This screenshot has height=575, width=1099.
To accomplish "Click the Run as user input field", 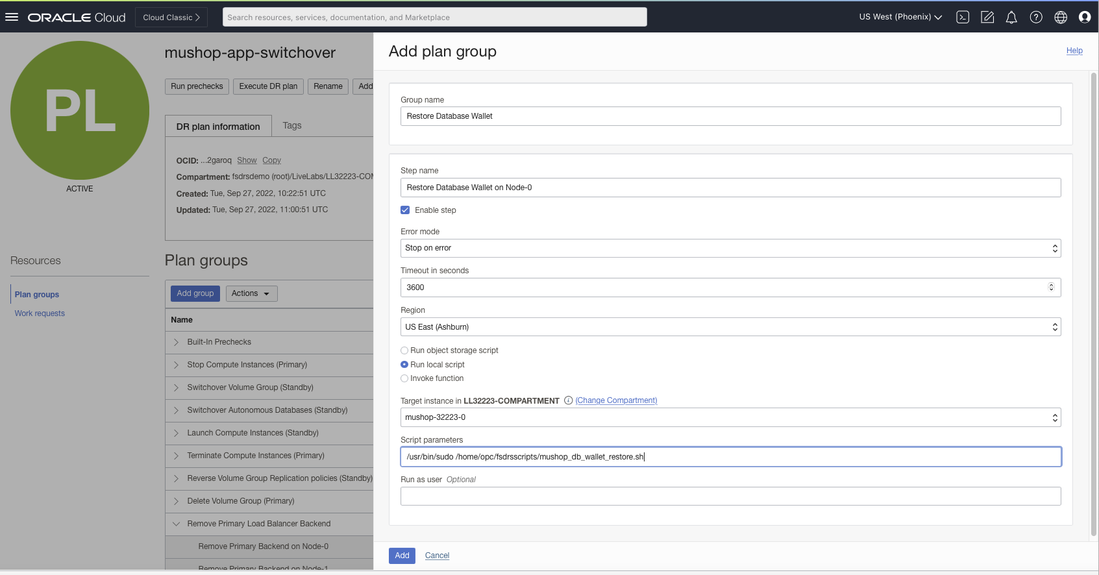I will [730, 496].
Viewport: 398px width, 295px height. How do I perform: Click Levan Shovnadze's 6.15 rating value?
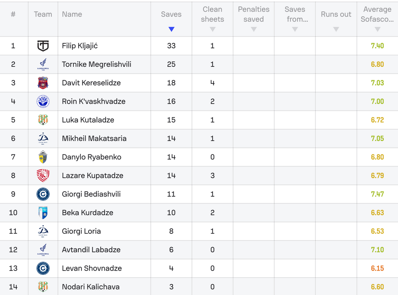click(x=377, y=268)
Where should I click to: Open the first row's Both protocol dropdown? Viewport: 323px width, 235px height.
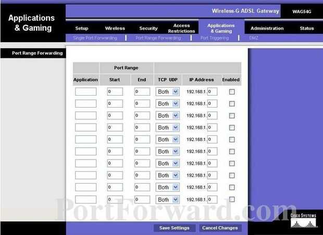coord(167,92)
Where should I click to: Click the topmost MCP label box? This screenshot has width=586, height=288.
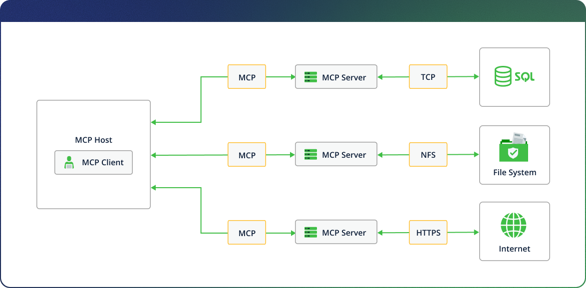click(x=247, y=76)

__Problem details__
Each line from the one with "Where should I click to: Click" through the final line of the records must be copied exactly, with no pictures and no additional lines.

__Response to this exercise__
Where should I click to: Click the topmost MCP label box? This screenshot has width=586, height=288.
click(x=247, y=76)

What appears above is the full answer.